▶ Task requirements
a: Quote the passage on amateur contributions and the busy beaver function word for word, between "Contributions from outside" and "of the questions.", inclusive.
b: According to the passage on amateur contributions and the busy beaver function, who defined the busy beaver function?

▶ Quoted passage
Contributions from outside academia
Aaronson acknowledges that breakthroughs sometimes come from people on the margins of academia, such as Yitang Zhang, who worked odd jobs before making a major contribution to number theory.
He receives many claims from self-taught individuals who believe they have solved problems like P vs NP, but these usually reflect misunderstandings of the questions.
However, some hobbyists make genuine contributions; he is currently co-authoring a paper with a hobbyist named Bruce Smith who solved open problems related to the busy beaver function.
The busy beaver function
The busy beaver function, defined by Tibor Radó in 1962, assigns to each integer n the maximum number of steps a halting n-state Turing machine can run before stopping.
It grows faster than any computable function and is uncomputable in general.

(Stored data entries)
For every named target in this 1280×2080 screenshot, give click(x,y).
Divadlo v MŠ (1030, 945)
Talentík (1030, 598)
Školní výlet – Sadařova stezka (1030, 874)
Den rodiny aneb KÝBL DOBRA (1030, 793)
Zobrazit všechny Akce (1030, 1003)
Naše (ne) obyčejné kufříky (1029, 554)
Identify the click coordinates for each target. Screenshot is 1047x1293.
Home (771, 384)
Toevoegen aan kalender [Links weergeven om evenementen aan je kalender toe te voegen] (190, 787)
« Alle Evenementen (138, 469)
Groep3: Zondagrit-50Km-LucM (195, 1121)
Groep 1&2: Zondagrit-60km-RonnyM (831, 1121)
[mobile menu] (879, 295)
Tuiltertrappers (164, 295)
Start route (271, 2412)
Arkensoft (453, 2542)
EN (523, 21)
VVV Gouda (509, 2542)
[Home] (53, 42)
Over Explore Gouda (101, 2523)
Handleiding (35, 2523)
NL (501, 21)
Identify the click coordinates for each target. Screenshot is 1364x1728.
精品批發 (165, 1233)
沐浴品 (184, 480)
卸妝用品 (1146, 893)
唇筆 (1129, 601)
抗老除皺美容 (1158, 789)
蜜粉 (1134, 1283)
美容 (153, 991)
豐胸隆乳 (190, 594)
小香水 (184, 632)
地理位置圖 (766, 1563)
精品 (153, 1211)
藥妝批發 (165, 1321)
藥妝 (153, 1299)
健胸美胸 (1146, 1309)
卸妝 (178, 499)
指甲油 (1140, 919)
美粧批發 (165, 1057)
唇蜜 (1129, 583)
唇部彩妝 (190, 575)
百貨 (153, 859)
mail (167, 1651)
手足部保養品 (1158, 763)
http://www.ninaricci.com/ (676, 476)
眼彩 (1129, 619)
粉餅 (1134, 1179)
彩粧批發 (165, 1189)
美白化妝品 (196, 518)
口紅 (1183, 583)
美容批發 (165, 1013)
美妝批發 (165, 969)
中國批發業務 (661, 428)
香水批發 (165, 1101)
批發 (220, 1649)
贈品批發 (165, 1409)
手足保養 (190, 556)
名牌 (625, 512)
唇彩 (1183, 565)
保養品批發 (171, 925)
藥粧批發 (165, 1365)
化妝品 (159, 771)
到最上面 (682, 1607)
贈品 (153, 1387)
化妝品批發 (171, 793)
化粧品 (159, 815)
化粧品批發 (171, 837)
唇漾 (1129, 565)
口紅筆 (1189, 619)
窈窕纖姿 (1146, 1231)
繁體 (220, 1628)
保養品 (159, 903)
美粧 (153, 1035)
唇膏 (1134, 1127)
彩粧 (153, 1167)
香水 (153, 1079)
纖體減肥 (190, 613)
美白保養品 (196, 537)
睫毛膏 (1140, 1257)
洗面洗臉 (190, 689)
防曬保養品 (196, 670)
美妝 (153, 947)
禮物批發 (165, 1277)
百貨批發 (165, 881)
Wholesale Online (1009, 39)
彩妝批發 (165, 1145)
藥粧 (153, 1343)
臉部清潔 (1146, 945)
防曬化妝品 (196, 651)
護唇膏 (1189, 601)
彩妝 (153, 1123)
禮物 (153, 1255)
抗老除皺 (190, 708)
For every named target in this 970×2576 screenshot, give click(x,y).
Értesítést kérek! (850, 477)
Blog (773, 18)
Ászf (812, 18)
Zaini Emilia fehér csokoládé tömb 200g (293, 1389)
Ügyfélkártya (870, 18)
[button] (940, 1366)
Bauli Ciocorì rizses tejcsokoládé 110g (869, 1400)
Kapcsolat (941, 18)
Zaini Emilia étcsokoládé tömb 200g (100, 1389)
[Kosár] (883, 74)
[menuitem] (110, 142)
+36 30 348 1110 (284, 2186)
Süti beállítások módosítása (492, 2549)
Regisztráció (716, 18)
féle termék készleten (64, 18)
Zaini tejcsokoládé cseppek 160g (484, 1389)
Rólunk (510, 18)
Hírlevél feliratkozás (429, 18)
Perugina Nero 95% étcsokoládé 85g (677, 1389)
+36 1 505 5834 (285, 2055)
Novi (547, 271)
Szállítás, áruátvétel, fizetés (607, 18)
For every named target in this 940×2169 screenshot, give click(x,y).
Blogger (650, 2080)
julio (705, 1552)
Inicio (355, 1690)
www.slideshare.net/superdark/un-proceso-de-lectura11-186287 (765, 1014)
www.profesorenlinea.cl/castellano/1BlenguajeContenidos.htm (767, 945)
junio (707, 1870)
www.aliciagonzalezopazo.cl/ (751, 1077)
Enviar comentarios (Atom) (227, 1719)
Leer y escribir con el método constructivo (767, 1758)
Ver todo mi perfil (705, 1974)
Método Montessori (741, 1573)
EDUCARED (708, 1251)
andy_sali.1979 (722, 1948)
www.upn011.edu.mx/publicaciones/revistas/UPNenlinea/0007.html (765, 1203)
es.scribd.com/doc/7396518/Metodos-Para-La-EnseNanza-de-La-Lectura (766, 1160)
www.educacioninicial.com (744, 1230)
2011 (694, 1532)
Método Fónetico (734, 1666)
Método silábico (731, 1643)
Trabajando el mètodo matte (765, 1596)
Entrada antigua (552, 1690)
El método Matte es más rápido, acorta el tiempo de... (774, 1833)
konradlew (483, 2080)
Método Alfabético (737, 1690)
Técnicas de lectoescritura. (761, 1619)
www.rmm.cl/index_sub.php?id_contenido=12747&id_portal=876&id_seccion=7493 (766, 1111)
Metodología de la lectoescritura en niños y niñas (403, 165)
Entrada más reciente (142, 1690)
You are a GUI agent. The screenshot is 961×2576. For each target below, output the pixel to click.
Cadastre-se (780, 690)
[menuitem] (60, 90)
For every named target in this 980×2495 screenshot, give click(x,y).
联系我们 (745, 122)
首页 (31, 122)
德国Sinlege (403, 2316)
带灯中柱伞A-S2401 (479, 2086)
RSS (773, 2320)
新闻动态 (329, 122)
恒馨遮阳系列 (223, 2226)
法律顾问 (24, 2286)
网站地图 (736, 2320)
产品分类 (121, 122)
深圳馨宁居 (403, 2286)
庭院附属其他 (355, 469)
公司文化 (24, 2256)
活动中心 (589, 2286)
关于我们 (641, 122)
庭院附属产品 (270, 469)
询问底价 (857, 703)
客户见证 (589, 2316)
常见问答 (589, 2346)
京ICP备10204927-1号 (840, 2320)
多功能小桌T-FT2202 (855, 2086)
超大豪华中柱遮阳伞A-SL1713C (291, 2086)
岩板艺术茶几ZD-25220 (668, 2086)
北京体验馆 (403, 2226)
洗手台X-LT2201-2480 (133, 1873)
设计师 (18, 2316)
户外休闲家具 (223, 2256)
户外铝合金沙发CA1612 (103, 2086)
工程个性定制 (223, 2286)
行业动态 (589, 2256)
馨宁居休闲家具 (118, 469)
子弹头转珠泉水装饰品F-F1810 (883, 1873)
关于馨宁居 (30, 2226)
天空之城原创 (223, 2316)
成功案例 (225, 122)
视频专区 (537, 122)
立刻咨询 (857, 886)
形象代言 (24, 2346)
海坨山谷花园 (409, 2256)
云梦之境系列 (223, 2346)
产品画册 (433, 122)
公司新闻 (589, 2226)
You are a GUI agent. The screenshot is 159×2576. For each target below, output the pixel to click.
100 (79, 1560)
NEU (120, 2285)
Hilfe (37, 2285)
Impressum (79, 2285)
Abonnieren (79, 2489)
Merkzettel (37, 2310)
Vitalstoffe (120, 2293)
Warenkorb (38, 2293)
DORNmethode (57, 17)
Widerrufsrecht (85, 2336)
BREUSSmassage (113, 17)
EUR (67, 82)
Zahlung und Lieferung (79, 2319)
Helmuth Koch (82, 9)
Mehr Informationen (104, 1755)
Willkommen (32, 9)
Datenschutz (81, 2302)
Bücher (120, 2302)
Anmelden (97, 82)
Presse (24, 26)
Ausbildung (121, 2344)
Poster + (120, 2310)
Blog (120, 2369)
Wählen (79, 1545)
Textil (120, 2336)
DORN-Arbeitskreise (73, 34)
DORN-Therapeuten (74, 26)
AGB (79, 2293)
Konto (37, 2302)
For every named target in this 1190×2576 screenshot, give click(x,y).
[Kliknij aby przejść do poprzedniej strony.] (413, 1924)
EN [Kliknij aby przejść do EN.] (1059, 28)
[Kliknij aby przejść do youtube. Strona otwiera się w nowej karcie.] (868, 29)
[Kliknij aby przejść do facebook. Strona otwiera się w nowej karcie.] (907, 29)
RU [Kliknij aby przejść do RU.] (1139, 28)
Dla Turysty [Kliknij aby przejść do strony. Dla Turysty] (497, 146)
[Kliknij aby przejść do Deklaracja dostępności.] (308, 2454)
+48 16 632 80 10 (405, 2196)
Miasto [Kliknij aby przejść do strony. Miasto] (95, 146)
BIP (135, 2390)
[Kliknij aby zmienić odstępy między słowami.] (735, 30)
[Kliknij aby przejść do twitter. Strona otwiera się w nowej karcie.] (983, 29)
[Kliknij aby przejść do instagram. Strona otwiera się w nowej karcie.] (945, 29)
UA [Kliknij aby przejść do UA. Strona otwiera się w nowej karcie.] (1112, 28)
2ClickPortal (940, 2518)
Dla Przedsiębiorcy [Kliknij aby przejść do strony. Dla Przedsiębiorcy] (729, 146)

▶ Solution set
a:
Contributions from outside academia
Aaronson acknowledges that breakthroughs sometimes come from people on the margins of academia, such as Yitang Zhang, who worked odd jobs before making a major contribution to number theory.
He receives many claims from self-taught individuals who believe they have solved problems like P vs NP, but these usually reflect misunderstandings of the questions.

b: Tibor Radó